I've occasionally had things spontaneously break. Most recently the cryptography package just stopped installing on deployment. Had to add a pip upgrade on deploy, which somehow prevented the AMI I was using from installing some of its requirements. Had to add those packages to my project requirements.
Also some of the data analysis packages don't work with virtualenv.
Most deploy scripts I've seen tend to do this. Which is insane in my opinion, but the python toolset encourage this kind of approach by making it the default easy thing to do.
That's one of the things I prefer about Go: the compiler can cross-compile, so I can compile the entire codebase on my osx machine and produce a single statically linked linux binary that I can just copy over scp to the server. Deployment becomes infinitely simpler.
> Most deploy scripts I've seen tend to do this. Which is insane in my opinion [...]
Also, most programmers don't know a thing about administering servers.
Ubiquity doesn't mean that it's a proper way, as you clearly see yourself.

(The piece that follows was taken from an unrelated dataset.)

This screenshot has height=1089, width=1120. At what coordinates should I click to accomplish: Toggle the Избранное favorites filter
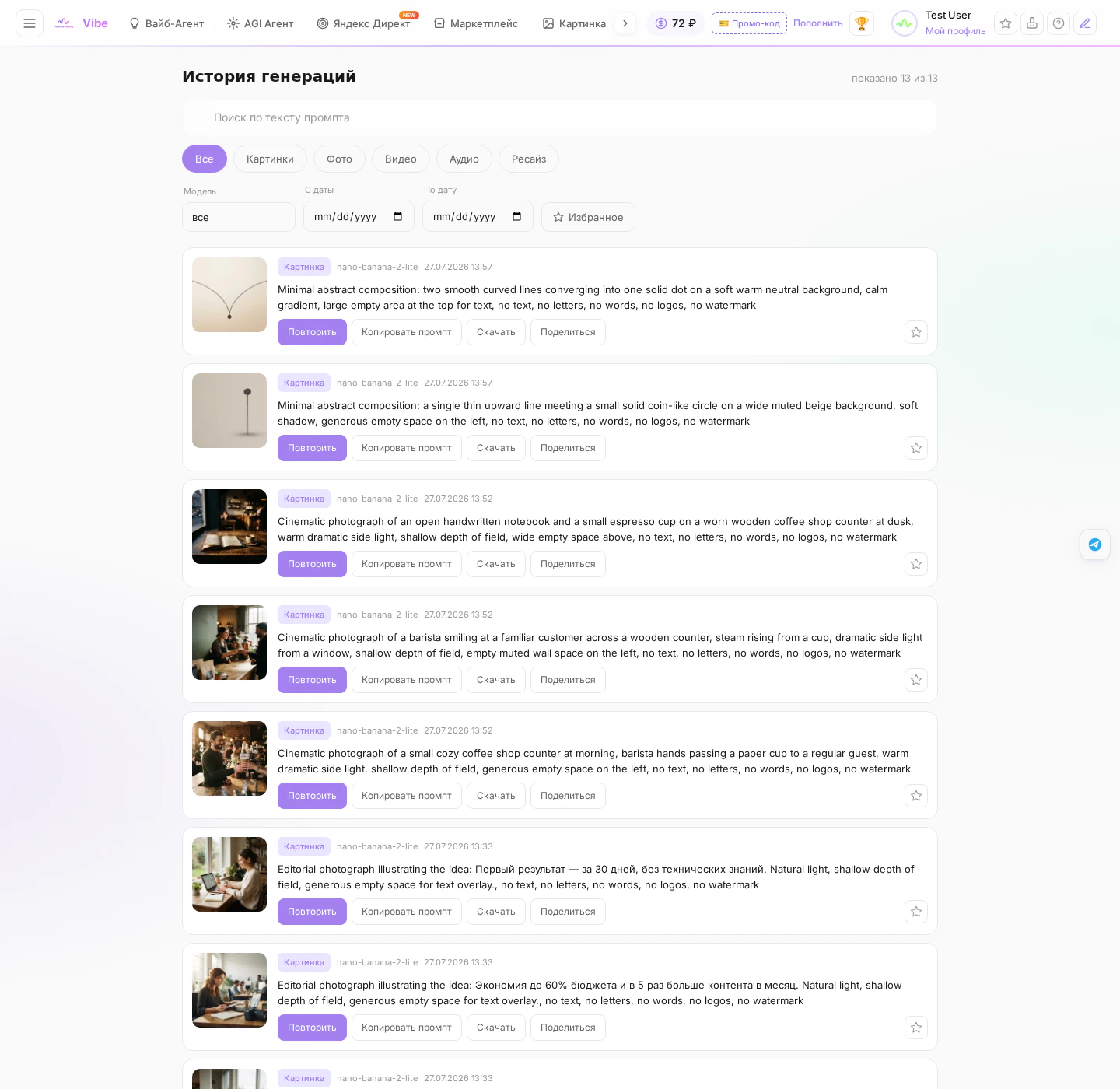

> [...] the python toolset encourage this kind of approach by making it the default easy thing to do.
It's not quite the fault of Python tooling in particular. It's really the
easiest way in general. Similarly, the easiest way to deploy a unix daemon is
to run it as root user, because the daemon will have automatically access to
all files and directories it needs (data storage, temporary files, sockets,
pidfiles, log files). Anything else that is easier to manage requires to put
a non-zero effort.
> That's one of the things I prefer about Go: [static linking]
Static linking has its own share of administrative problems. It's not all nice
and dandy.
For a number of reasons, I haven't bothered to do a complex build/deploy process. I write in python, I freeze the requirements into requirements.txt, and I type "eb deploy". Anything else is overkill for me.
And then you have different lists of installed packages in your development
environment and in the production and even between two different production
servers (which can silently and/or subtly break your software), and you need
to manually install all the C/C++ libraries and compilers and non-Python tools
and whatnot, and the upgrade process takes a lot of time and can break on
problems with PyPI and/or packages that went missing, and you can't even
sensibly downgrade your software to an earlier version.
Yes, avoiding learning how to properly package and deploy your software is
totally worth this cost.
Python does not really have a "build" step. _That_ is the problem.
I think Heroku also played a role in prolifirating the idea that you can just push your code (from a git repo) to a server, and the server will take care of deploying it. Which usually means the server will install all the dependencies from pip during the process.
Also some of the data analysis packages don't work with virtualenv.